Глухая Фрося что-то лепетала и всхлипывала. Вдруг застыла.
- Ты не Ленечка! Где мой Ленечка? - и упала навзничь.
"Сдохла"? - сам у себя спросил Леонид. Светанул фонарём на кухню. " А мебель то хорошая и ремонт. Может закрою трупешник на лоджии, и перекантуюсь денек-другой. На кухне клопов нет, кину пару шмоток на пол. Всяк не на улице".

Крестясь, матерясь и сплевывая дотащил до лоджии старуху. Сам замерзший, голодный, еле передвигался. Закрыл бабку на балконе, прикрыв куском линолеума, что стоял там же в рулоне. Перекрестился. И закрылся в кухне. В холодильнике обнаружил полбутылки рябиновой настойки. Приговорил тут же. Разморило от усталости и голода. Заснул на полу, подложив под голову фуфайку.
Снится ему сон. До чего ж забавный. Он в деревне. Кругом поле пшеничное без конца и края, волнуется нива. Колосья гнутся спелые колосья на ветру, золотятся. И так сладко в носу от хлебного запаха. Едет Ленька на комбайне, а рядом мужик здоровенный, подмигивает, по плечу хлопает, голос грозный, перекрикивает грохочущий двигатель :
- Ты Фроську мою не забижай. Не бросай. А то заберу тебя с собой. В эту же зиму.

Весь в поту открыл глаза Ленька. Огляделся. Никого. Вытер лоб рукавом рубашки. Открыл кран, сделал, захлебываясь, несколько больших глотков холодной воды. И вдруг услышал, как стекло дребезжит. И писк.
- Холодно мне. Неужели пришла ты смерть моя. Да что ж так хооолодно?
- Твою ж мать, чуть не заморозил ведьму. Живучая тварь.

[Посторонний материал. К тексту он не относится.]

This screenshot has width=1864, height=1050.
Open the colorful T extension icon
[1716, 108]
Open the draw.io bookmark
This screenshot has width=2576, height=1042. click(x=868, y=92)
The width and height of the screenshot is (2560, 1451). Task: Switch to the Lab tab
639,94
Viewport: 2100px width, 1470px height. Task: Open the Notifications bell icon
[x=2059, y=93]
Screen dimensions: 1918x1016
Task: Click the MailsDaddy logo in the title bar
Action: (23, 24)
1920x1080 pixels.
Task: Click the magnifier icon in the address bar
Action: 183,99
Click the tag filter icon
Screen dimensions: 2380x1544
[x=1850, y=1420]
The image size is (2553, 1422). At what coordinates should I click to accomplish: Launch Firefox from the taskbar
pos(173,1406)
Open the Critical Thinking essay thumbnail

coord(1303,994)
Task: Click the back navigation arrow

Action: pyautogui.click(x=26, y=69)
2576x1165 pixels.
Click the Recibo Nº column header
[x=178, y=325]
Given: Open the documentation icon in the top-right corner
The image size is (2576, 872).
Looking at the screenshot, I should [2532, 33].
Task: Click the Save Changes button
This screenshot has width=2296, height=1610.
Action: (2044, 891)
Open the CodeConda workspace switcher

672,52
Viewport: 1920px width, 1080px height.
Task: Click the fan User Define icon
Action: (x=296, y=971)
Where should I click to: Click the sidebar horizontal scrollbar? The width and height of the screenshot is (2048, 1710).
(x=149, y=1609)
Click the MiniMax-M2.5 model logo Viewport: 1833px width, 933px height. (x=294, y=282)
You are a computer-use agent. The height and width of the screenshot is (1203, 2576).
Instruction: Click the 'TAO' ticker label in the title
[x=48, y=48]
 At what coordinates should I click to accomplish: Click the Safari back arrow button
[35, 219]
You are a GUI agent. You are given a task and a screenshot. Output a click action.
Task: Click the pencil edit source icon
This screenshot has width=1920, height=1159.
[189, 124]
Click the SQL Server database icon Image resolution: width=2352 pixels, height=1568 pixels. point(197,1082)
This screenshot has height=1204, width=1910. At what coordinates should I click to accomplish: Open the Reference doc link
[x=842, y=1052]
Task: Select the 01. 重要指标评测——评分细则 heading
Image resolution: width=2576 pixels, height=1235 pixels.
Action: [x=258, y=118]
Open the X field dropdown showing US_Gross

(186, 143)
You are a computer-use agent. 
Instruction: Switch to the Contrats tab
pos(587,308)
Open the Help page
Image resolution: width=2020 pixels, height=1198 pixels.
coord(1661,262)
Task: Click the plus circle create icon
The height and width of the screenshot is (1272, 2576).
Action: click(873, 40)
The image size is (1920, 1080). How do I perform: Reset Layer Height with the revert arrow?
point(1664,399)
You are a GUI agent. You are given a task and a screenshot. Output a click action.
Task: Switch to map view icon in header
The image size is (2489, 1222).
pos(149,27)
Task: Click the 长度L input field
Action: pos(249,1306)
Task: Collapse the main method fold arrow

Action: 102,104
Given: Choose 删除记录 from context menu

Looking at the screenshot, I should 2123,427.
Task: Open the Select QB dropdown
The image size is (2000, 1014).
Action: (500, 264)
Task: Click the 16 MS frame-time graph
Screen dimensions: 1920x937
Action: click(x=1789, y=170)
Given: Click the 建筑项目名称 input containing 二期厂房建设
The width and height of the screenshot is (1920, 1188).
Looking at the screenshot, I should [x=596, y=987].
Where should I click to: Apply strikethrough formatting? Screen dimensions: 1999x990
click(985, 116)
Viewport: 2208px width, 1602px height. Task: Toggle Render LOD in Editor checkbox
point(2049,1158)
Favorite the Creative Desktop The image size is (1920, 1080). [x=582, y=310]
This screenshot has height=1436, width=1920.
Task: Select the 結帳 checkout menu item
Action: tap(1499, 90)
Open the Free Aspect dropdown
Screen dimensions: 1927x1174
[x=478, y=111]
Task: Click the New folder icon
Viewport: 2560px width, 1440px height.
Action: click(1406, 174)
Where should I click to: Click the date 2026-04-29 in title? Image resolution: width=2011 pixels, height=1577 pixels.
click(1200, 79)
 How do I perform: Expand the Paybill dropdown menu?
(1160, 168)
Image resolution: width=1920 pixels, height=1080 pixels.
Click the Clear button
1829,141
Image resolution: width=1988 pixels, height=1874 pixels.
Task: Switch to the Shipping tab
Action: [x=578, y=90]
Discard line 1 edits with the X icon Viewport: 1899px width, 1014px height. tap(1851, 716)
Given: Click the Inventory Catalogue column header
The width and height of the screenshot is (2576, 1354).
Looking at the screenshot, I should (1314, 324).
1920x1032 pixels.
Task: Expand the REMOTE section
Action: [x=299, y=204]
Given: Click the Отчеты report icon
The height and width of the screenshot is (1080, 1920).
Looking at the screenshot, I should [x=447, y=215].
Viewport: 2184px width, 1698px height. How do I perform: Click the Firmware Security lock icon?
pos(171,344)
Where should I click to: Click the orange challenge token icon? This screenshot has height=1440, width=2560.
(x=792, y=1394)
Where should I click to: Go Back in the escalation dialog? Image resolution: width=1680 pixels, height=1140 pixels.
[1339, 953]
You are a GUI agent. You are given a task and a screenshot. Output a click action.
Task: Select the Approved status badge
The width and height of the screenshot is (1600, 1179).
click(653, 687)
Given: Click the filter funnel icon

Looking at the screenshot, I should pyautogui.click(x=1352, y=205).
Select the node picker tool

Рванул к лоджии, вытащил старуху. С минуту размышлял. Включил воду в ванной комнате, когда набралось до половины, загрузил бабу Фросю, в чем была, в живительное тепло. Всю ночь рубил диван, сервант, стол и кресла в гостиной. Таскал на помойку останки. Выбросил все вещи, кишащие клопами. Как открылся промтоварный, сбегал, стащил три аэрозоля карбофоса. По пути из супермаркета прихватил пряников, чая пачку. Закрыл дверь в комнату. Напоил бабку чифиром бергамотовым, переодел её в шубу, что на балконе хранилась. Смотрит на старуху, а та ожила. Щёчки порозовели. Жалко стало, рубцом по сердцу, одинокому, помотавшемууся по детдомам, не видавшему материнской ласке, 40-летнему воришке, бабку.
- Ленечка, а давай вернёмся в деревню?
***

- Гля, Фроська вернулась. Да не одна. С хахалем, - ржали соседки. - Надолго ли?- тычут пальцами.
- Ма, народ интересуется, - попытался объяснить Леонид жестами.
- Сын мой, сын нашёлся. Ленечка, - крикнула, гордая, баба Фрося любопытным. Домой вернулись. Навсегда.